A faithful transcript of every entry is required; pictures do not belong in it.

Source records:
_ _ _ _ _ _ _

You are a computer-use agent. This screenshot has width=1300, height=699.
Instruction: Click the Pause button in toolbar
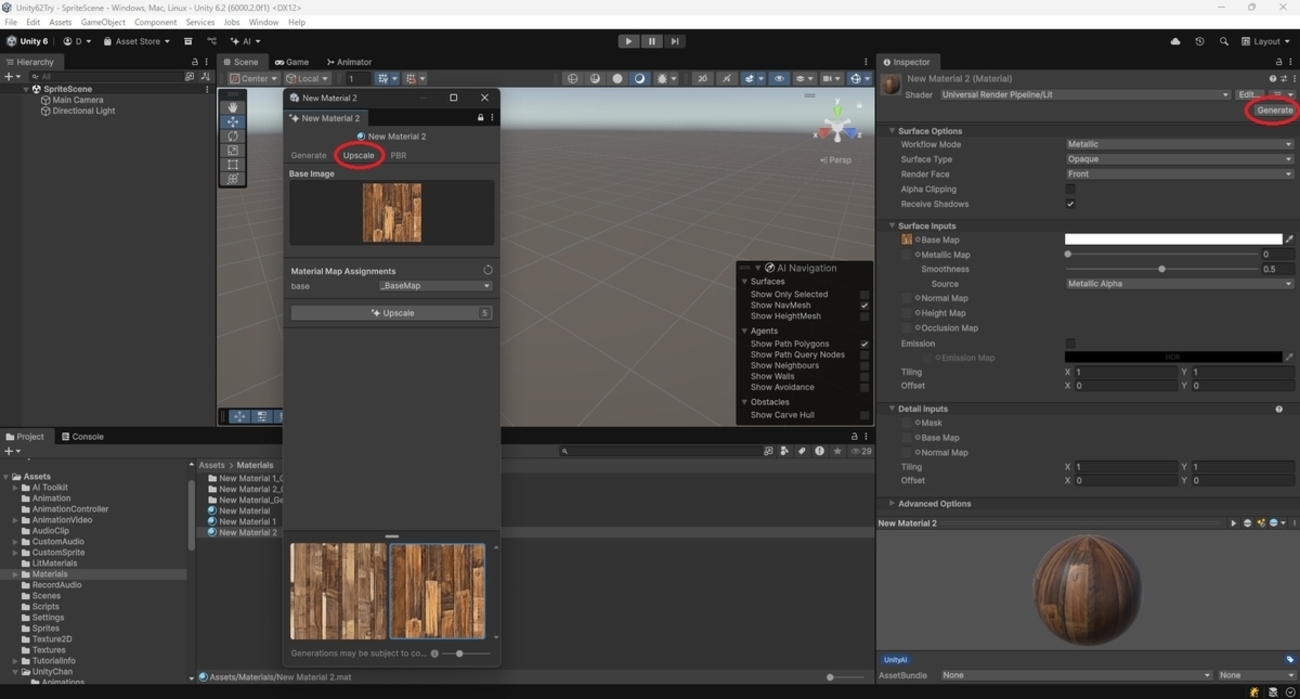click(x=651, y=41)
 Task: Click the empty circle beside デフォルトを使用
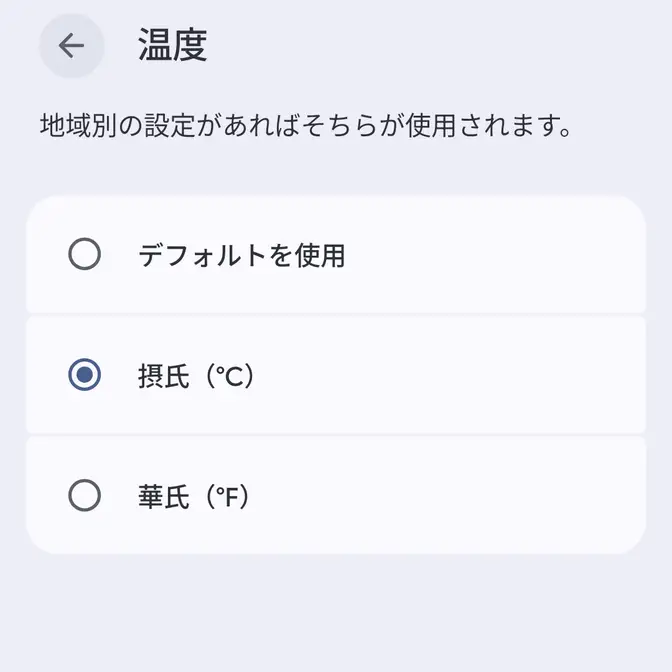point(84,255)
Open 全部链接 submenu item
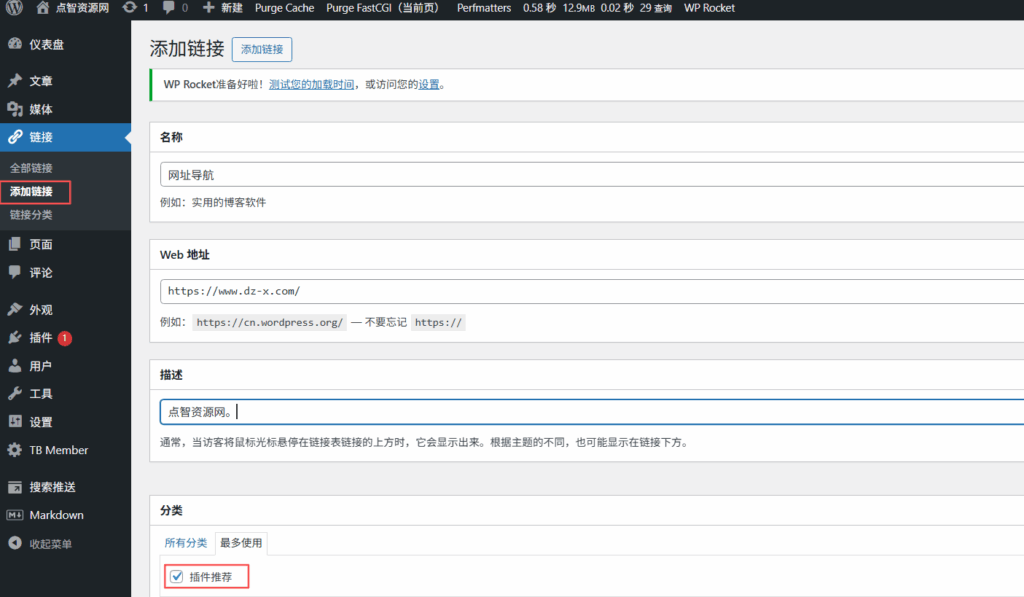 tap(31, 168)
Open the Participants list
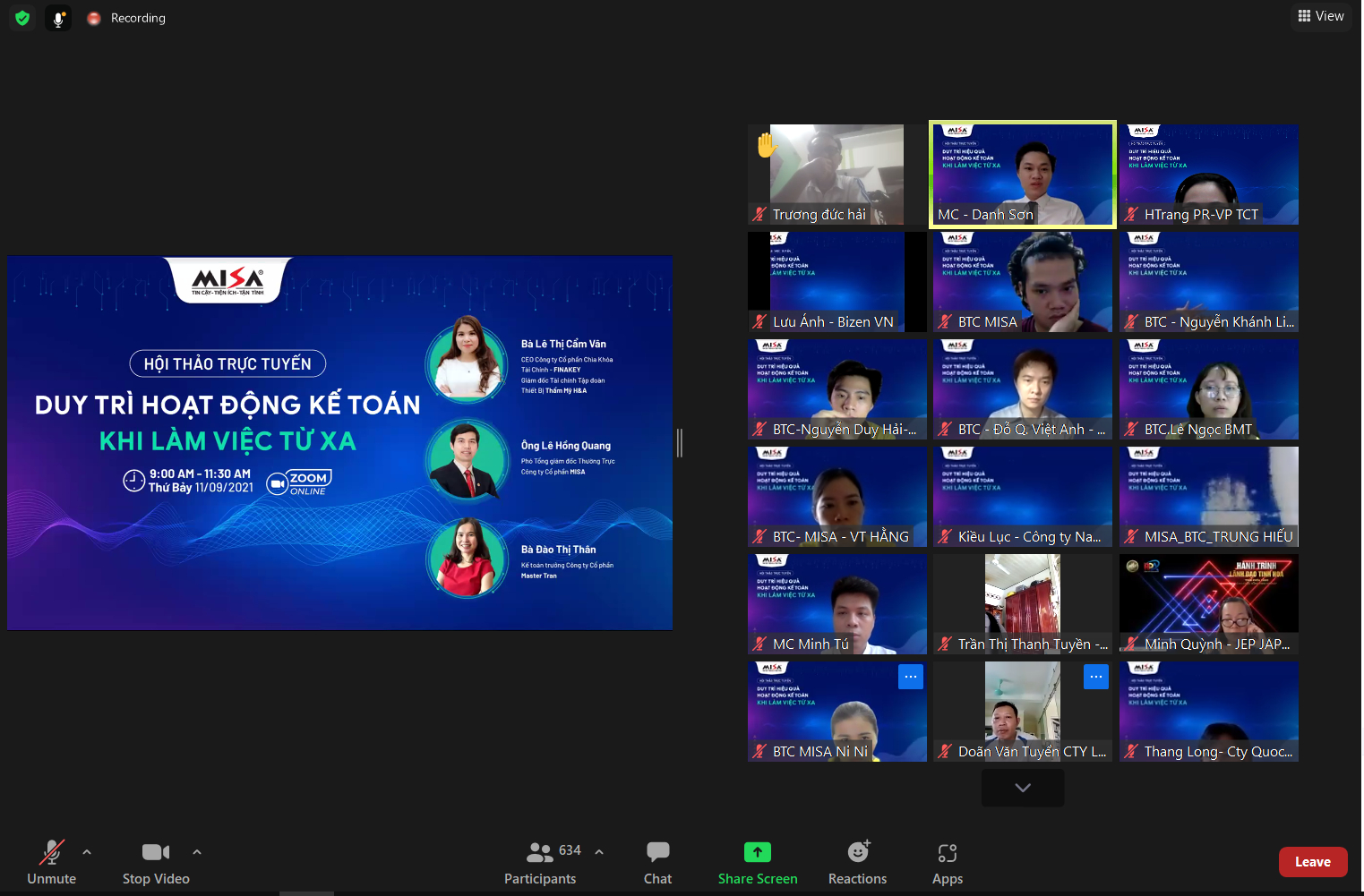This screenshot has height=896, width=1364. 541,863
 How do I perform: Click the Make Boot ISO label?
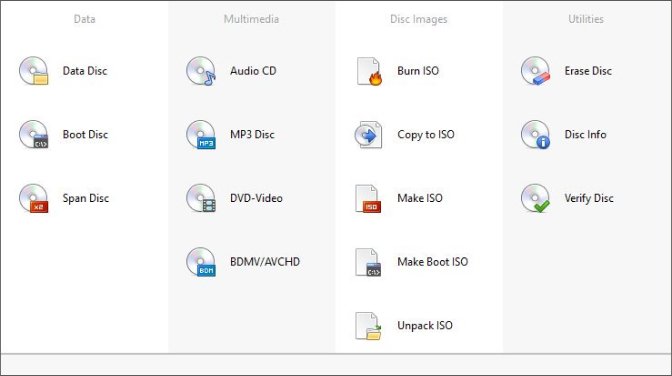(432, 262)
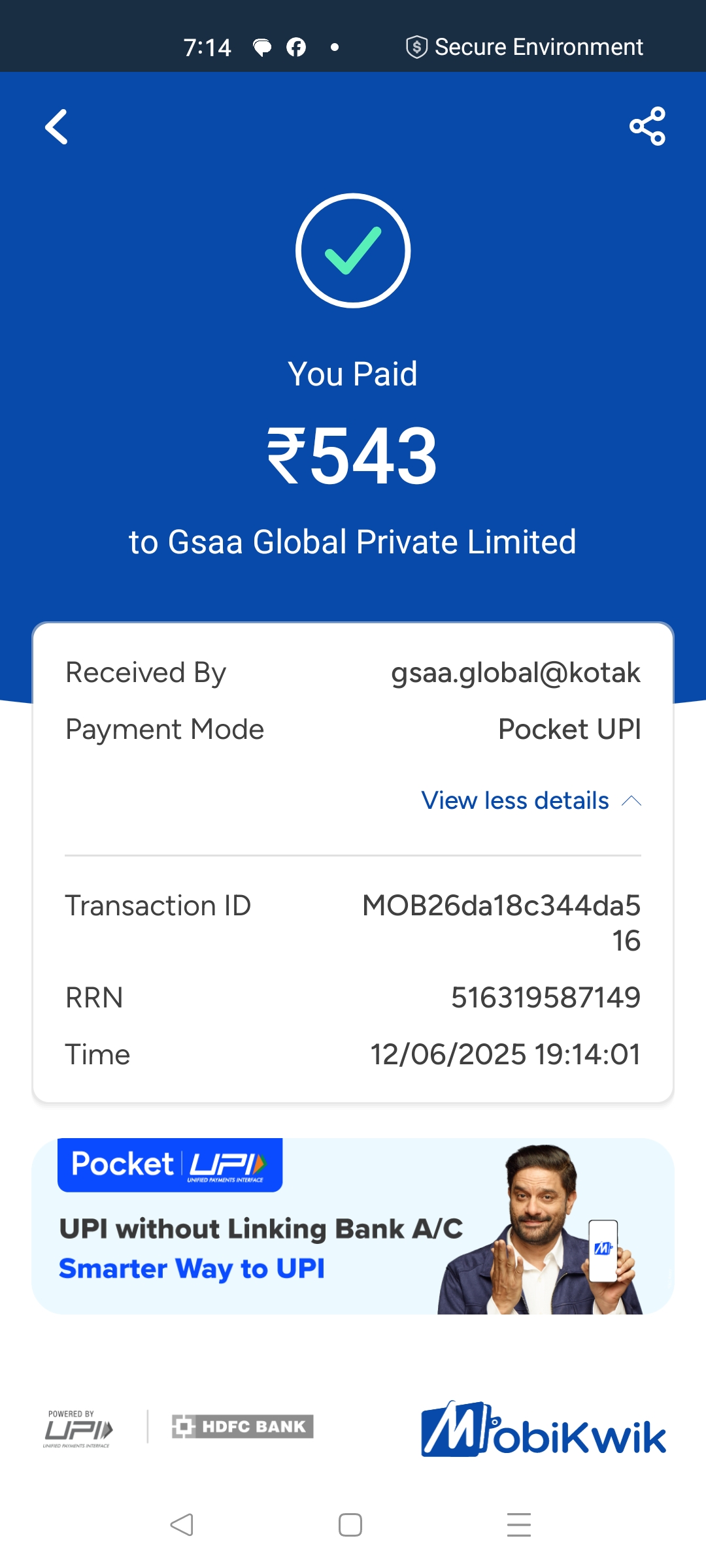Image resolution: width=706 pixels, height=1568 pixels.
Task: Tap the RRN number 516319587149
Action: [x=545, y=998]
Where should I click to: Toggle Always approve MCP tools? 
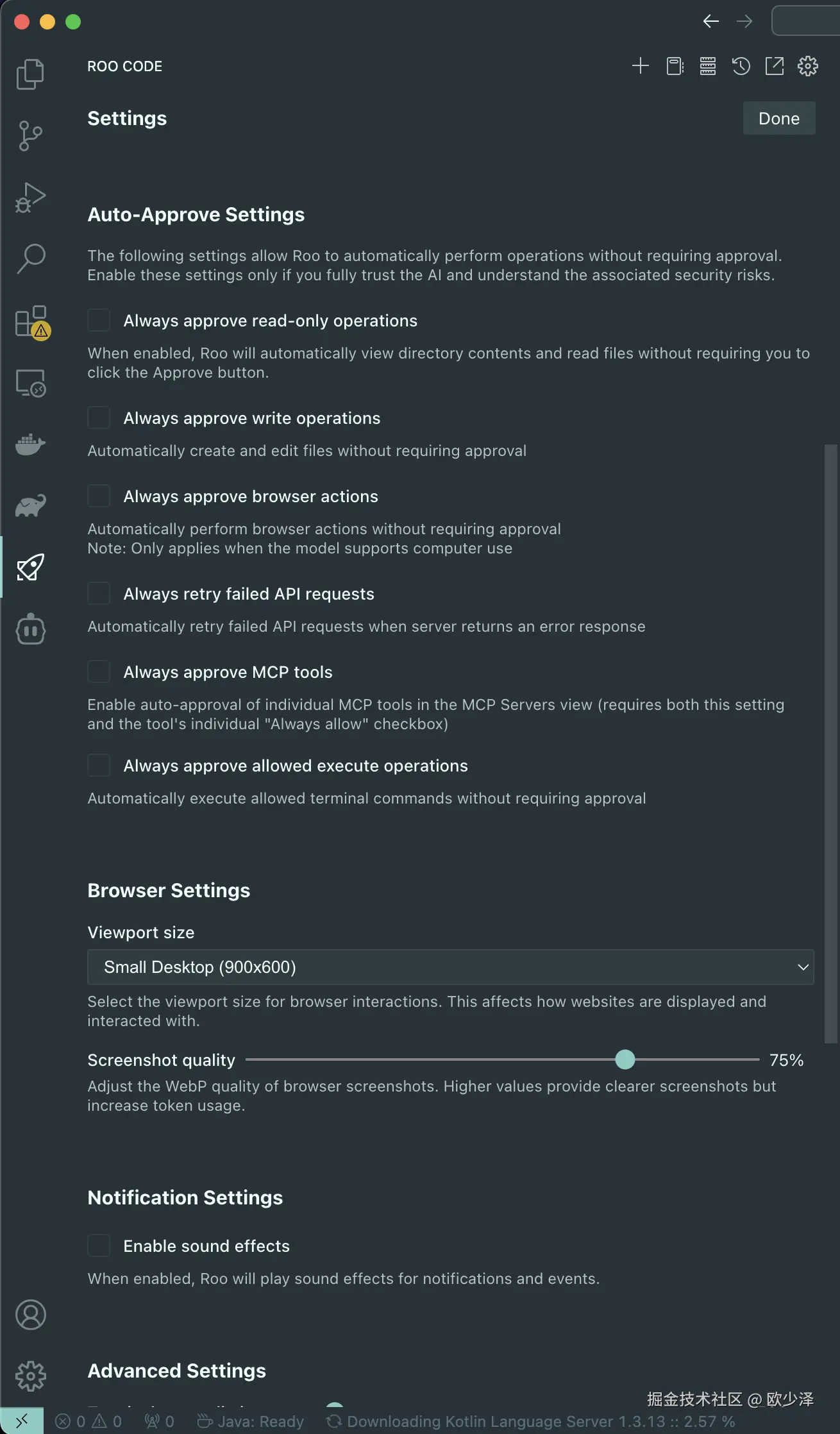[99, 671]
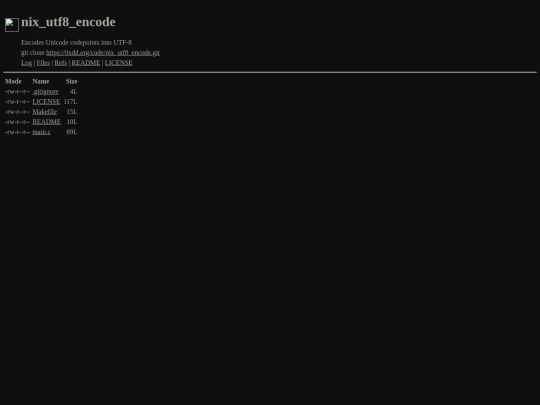The width and height of the screenshot is (540, 405).
Task: Click the Name column header
Action: 41,81
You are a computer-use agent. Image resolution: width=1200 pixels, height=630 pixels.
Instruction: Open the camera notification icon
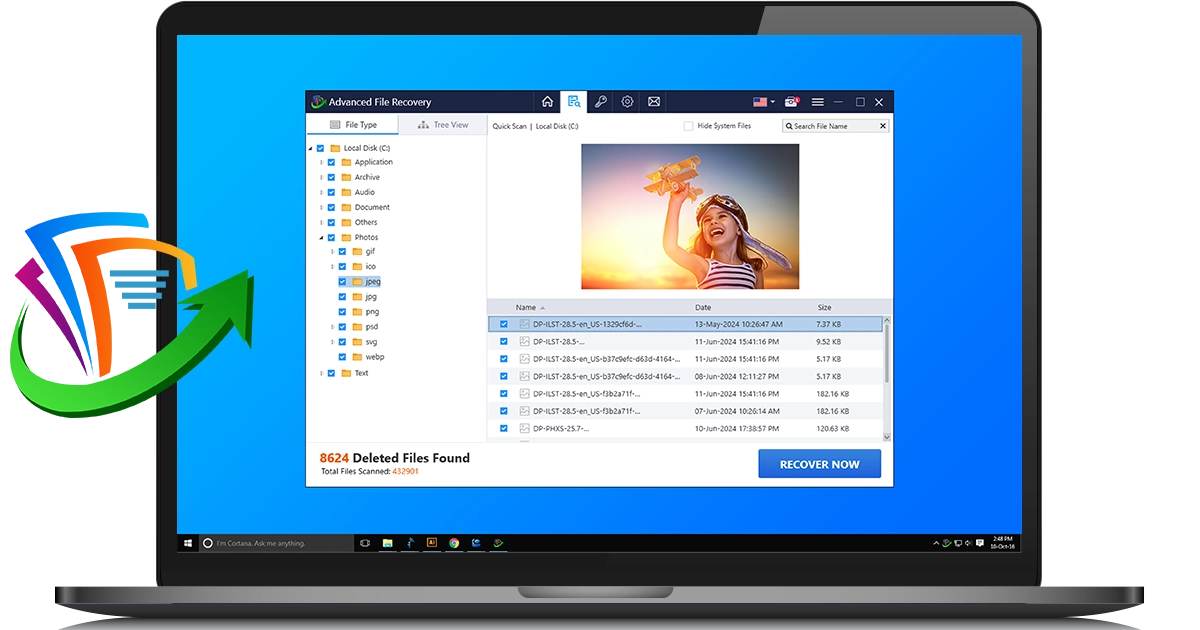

_ _ _ _ _ _ _

__Exercise result__:
You are a computer-use agent. This screenshot has width=1300, height=699.
Instruction: Click the Pause button in toolbar
click(x=651, y=41)
 Task: Click the empty circle beside デフォルトを使用
point(84,255)
Open 全部链接 submenu item
 tap(31, 168)
Open the Participants list
This screenshot has height=896, width=1364. 541,863
 How do I perform: Click the Make Boot ISO label?
(432, 262)
Image resolution: width=706 pixels, height=1568 pixels.
Task: Tap the RRN number 516319587149
Action: [x=545, y=998]
Where should I click to: Toggle Always approve MCP tools? 
[99, 671]
The width and height of the screenshot is (540, 405).
Task: Click the Name column header
Action: 41,81
You are a computer-use agent. Image resolution: width=1200 pixels, height=630 pixels.
Instruction: Open the camera notification icon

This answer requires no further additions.